What lines in the records below mention "logo"? List them all.

## Dataset excerpts
========================================

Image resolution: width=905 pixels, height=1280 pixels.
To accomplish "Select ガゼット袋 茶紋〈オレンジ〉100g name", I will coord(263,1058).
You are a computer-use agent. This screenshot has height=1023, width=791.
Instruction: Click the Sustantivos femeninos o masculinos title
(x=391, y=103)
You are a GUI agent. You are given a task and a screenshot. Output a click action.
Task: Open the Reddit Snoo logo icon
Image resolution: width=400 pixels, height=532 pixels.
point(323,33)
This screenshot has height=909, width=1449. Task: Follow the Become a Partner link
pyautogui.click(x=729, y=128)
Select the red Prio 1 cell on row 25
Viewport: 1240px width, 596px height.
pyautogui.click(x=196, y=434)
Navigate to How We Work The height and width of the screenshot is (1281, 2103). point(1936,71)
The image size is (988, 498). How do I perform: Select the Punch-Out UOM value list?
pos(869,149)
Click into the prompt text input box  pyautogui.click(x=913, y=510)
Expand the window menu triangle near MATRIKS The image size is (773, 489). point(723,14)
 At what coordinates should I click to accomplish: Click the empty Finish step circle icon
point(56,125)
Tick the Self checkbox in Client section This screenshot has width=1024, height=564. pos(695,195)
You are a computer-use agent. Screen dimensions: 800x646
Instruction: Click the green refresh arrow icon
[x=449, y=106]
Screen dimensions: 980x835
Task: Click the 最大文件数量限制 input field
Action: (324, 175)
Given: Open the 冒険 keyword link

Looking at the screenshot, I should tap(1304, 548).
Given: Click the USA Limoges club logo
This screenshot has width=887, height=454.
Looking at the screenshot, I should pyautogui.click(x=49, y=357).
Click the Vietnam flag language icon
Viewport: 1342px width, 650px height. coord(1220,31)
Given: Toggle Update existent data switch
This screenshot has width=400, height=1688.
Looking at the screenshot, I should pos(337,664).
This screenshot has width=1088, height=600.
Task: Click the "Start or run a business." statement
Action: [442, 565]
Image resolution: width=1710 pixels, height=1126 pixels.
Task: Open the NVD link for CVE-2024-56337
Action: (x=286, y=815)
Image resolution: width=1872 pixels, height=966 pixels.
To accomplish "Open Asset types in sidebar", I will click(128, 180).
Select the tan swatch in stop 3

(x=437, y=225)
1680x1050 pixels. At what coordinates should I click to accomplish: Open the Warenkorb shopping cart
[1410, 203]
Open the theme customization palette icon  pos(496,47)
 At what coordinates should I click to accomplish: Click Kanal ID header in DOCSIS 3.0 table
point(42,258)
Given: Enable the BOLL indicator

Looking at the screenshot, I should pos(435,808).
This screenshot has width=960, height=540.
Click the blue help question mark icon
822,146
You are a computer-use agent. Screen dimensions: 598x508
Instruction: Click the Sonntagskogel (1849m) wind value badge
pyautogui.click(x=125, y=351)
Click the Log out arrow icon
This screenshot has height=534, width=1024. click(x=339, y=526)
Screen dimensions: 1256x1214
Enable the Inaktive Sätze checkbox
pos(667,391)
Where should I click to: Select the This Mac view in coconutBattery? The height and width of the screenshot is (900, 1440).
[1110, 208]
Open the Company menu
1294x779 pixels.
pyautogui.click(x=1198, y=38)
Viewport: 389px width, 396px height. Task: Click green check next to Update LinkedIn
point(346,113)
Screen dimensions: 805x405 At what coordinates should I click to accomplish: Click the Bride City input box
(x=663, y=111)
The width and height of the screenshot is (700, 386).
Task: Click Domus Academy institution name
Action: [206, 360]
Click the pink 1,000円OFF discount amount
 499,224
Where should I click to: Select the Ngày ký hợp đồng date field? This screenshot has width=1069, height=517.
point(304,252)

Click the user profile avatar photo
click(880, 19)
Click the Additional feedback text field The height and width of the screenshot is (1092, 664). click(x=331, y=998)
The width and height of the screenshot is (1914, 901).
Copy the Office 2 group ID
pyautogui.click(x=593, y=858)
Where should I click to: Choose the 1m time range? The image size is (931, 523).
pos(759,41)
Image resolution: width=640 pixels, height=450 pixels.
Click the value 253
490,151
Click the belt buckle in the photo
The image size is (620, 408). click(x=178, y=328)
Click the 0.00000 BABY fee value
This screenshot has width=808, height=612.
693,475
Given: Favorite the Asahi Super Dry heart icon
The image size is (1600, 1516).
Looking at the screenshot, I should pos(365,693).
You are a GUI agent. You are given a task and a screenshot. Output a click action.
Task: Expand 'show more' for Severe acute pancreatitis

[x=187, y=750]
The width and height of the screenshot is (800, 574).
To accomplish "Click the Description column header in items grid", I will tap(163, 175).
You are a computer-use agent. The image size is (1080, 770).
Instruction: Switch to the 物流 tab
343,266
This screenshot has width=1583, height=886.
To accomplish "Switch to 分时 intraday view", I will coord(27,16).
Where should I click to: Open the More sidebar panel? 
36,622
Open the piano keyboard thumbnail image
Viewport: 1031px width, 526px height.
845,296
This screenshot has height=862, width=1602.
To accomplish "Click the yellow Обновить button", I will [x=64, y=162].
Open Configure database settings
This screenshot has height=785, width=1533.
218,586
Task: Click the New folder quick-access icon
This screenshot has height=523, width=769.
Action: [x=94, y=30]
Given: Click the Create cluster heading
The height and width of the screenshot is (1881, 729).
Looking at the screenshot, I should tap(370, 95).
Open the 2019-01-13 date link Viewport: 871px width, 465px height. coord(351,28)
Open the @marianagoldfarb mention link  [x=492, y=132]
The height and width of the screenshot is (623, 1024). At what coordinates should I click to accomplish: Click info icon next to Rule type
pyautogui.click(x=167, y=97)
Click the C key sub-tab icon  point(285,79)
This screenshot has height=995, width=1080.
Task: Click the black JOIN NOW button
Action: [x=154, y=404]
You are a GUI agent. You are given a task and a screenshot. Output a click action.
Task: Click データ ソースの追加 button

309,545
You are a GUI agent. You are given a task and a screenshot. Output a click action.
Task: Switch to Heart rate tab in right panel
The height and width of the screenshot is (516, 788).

========================================

## Reply to the task
Task: Open the Reddit Snoo logo icon
Given: Click the USA Limoges club logo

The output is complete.